This article was first published in the September 2010 issue of BBC History Magazine
At dawn on 3 July 1950, Seafire and Firefly aircraft took off from HMS Triumph to attack the North Korean airfield at Haeju. Thus, with the first carrier air strike of the conflict, Britain entered the Korean War. Today, some 60 summers later, no formal peace treaty has been signed. In fact, as the recent eruption of tensions over North Korea’s alleged sinking of a South Korean vessel (the Cheonan) demonstrates, the peninsula remains very much divided.
At the end of the Second World War, Korea was split at the 38th Parallel, with the Japanese occupying forces replaced by troops from the USSR in the north and the USA in the south. However, as the Cold War’s icy chill began to spread east from Europe, Kim Il-Sung’s communist government in North Korea (in power since 1945) decided to take over the whole peninsula. When subversion failed, it began to plan for war.

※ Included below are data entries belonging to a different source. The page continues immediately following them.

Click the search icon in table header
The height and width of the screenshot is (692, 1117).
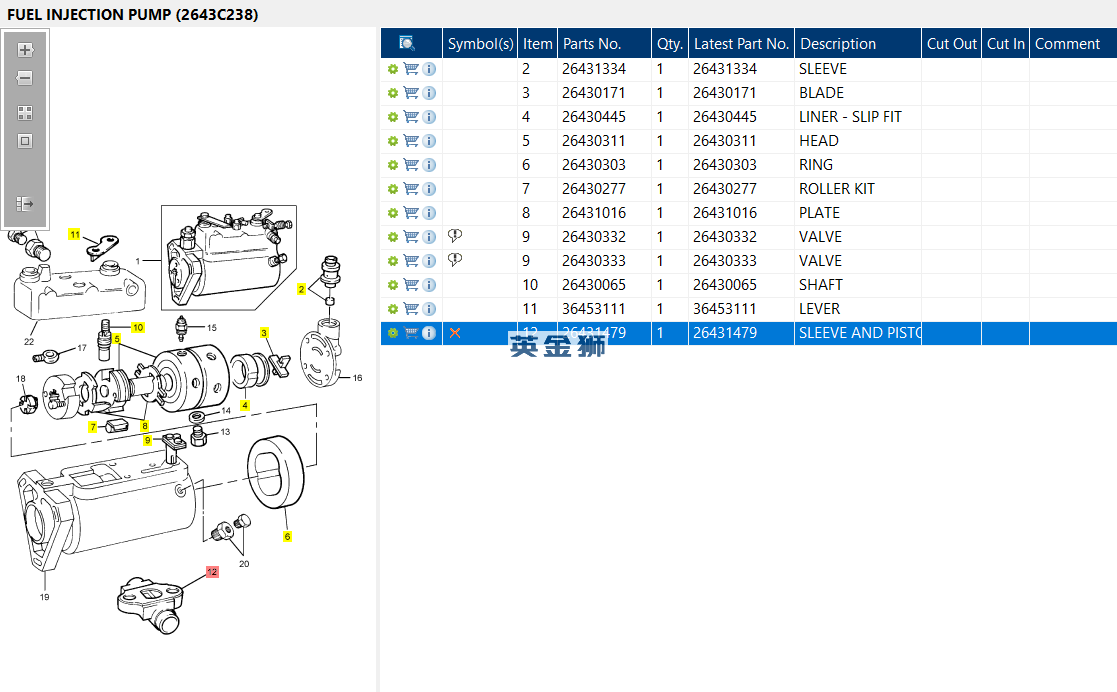click(407, 43)
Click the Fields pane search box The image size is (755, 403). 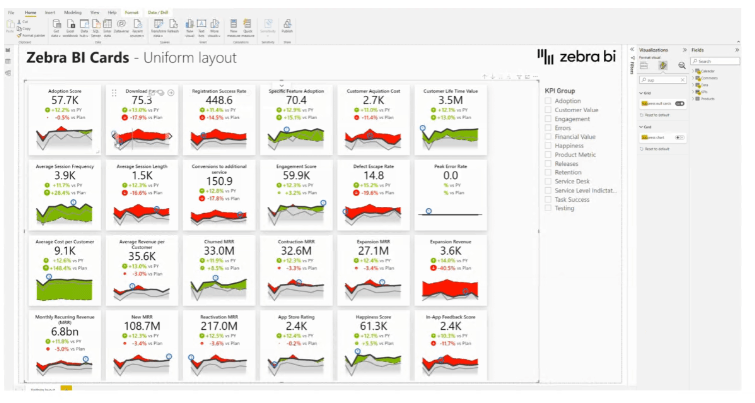pyautogui.click(x=717, y=61)
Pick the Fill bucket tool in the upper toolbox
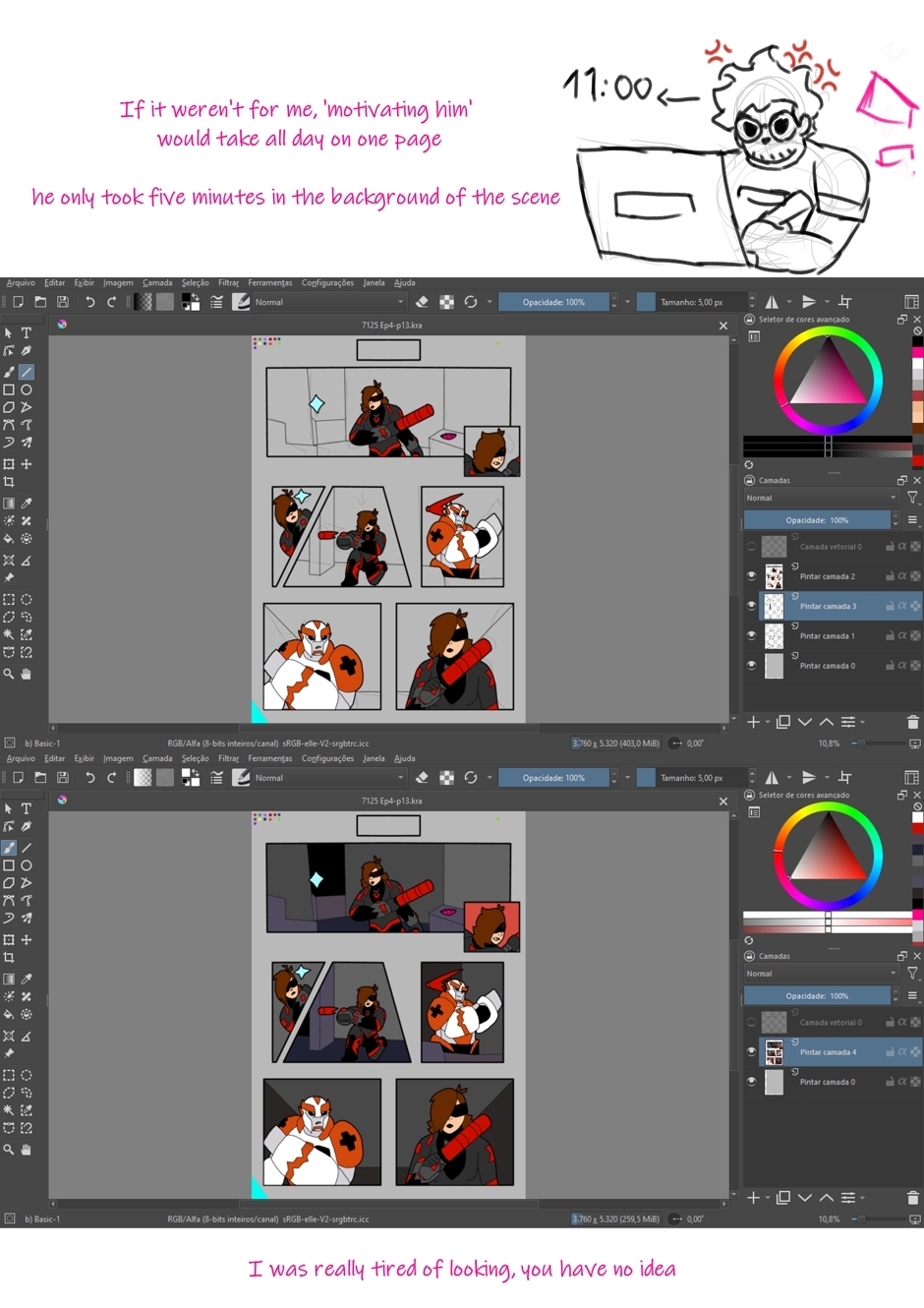 point(9,539)
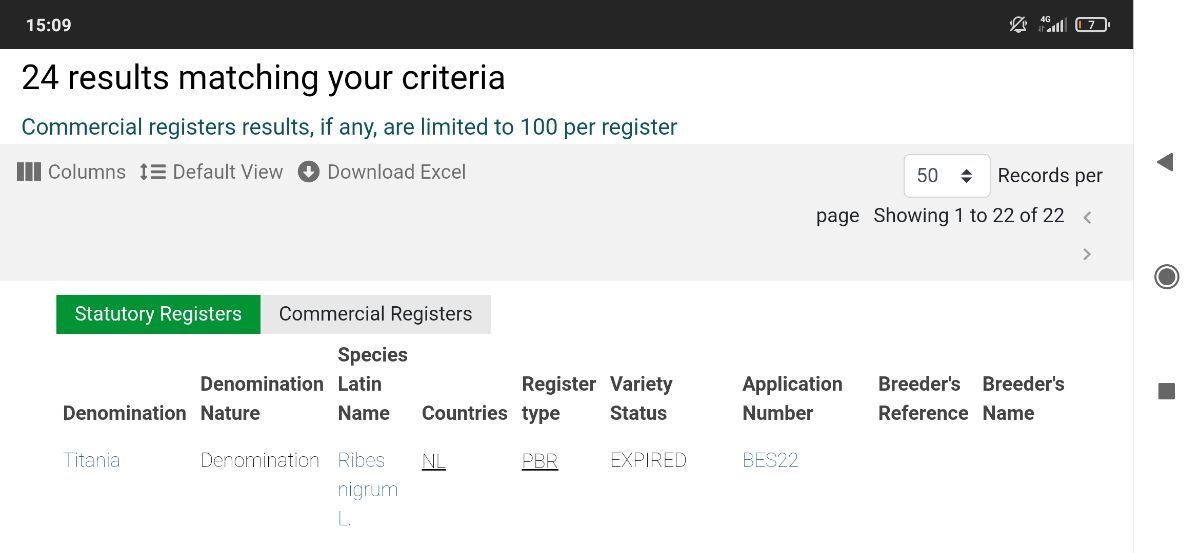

Josef Stalin saw the offensive as a low-risk action offering rich awards – namely, dealing the west a bloody nose – and so decided to back North Korea’s war plan, supplying it with the tanks, aircraft and heavy artillery it would need to defeat the ill-equipped South. Stalin took his confidence from the American decision to withdraw troops from South Korea between 1948 and 1949 – a move that appeared to reveal a lack of interest. The Soviets were further emboldened by the successful test of their first atomic weapon and the victory of the communists in the Chinese civil war, both in 1949.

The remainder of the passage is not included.